Un décret du 30 mars 2026 relève à 150 euros le montant de la participation financière due par le salarié lorsqu’il mobilise son compte personnel de formation (CPF). Applicable depuis le 2 avril 2026, cette hausse revalorise le « ticket modérateur » instauré en 2024, tout en maintenant plusieurs cas d’exonération.
Un reste à charge revalorisé
Un décret du 30 mars 2026 a porté à 150 euros le montant du reste à charge applicable au salarié qui utilise son compte personnel de formation (CPF).

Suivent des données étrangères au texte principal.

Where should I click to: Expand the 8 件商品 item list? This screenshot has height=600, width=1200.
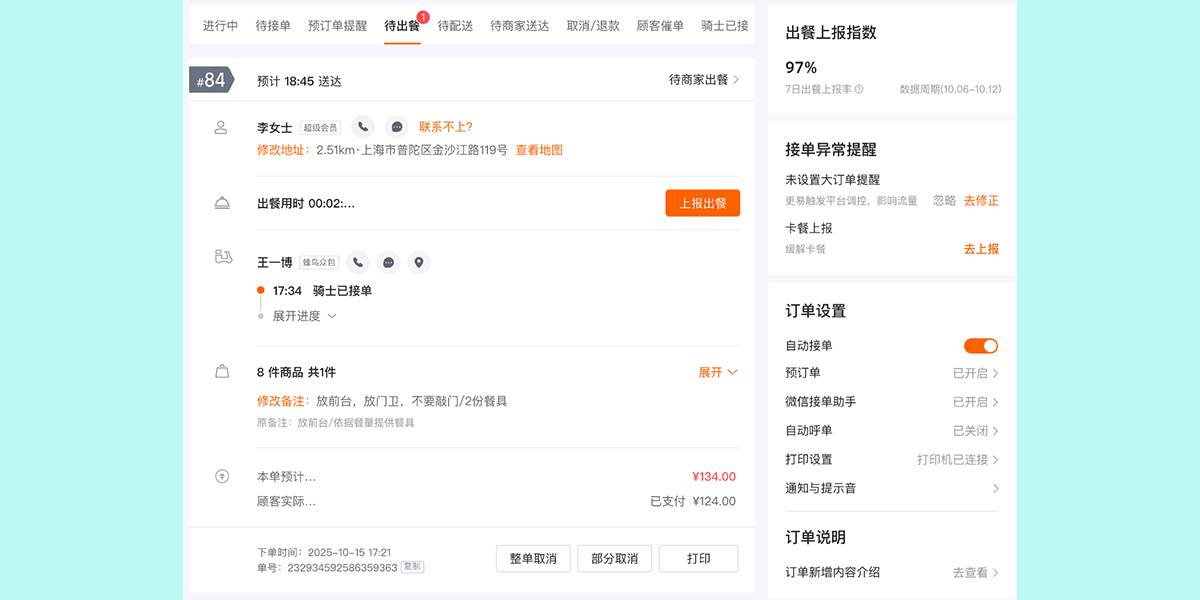point(717,372)
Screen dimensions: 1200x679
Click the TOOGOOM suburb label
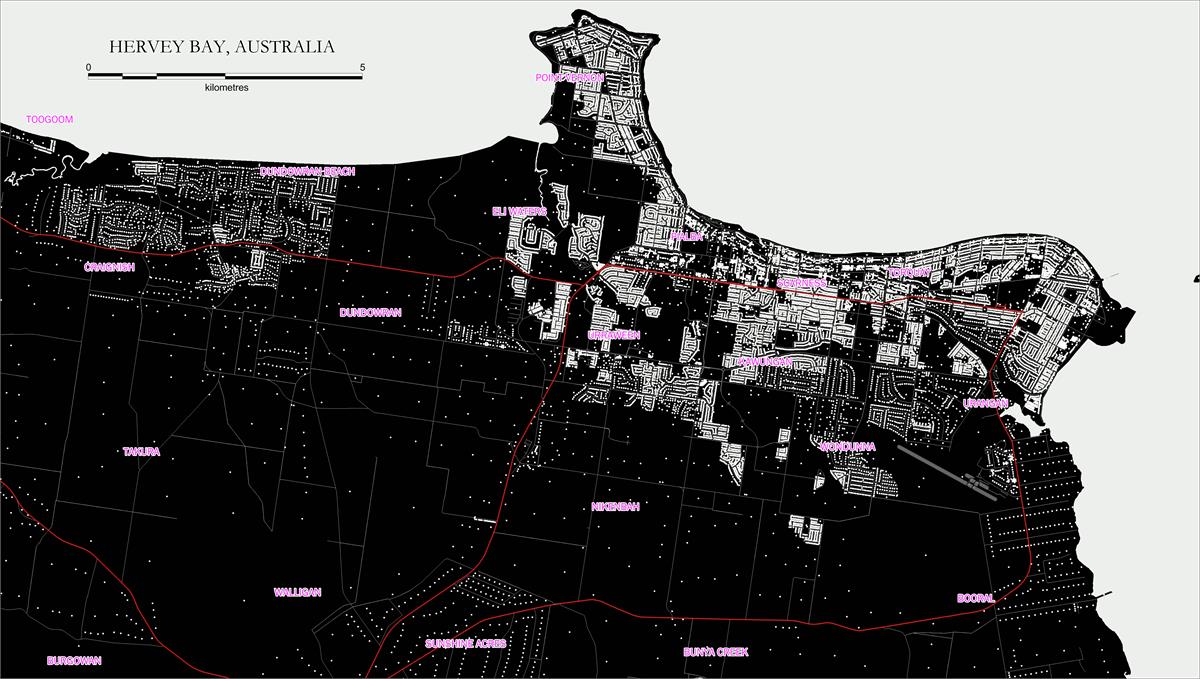(50, 120)
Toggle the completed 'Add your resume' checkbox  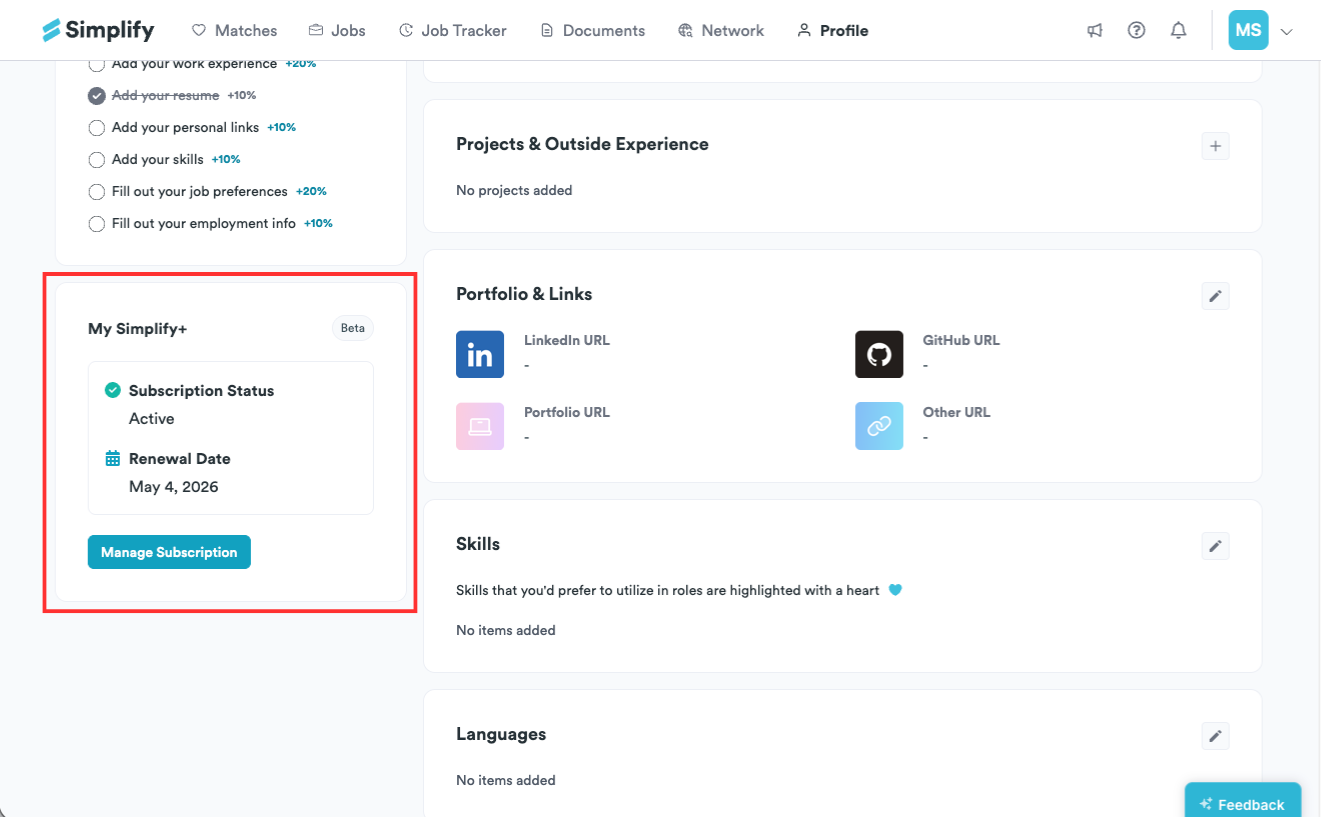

Cette mesure est entrée en vigueur le 2 avril 2026.
Pour mémoire, le principe d’une participation du salarié au financement des formations éligibles au CPF avait été posé par la loi de finances pour 2023. Il avait ensuite été mis en œuvre par un décret d’avril 2024, qui en avait fixé le montant à 100 euros.
Une participation en principe due par le salarié
Ce ticket modérateur est, en principe, à la charge du salarié qui mobilise son CPF. Toutefois, ce montant peut aussi être pris en charge par d’autres acteurs, notamment l’employeur ou l’Opco.
Des cas d’exonération maintenus
Certaines situations permettent toutefois d’échapper à ce reste à charge.
C’est le cas, d’abord, des salariés qui mobilisent tout ou partie des points inscrits sur leur compte professionnel de prévention (C2P) pour alimenter leur CPF et financer une formation.
Sont également exonérés les salariés qui bénéficient d’un abondement du CPF par l’Assurance maladie dans le cadre d’une reconversion liée à un accident du travail ou une maladie professionnelle (AT-MP) ayant entraîné une incapacité permanente d’au moins 10 %.
Enfin, les demandeurs d’emploi ainsi que les salariés bénéficiant d’un abondement volontaire de leur employeur n’ont pas non plus à s’acquitter de ce ticket modérateur.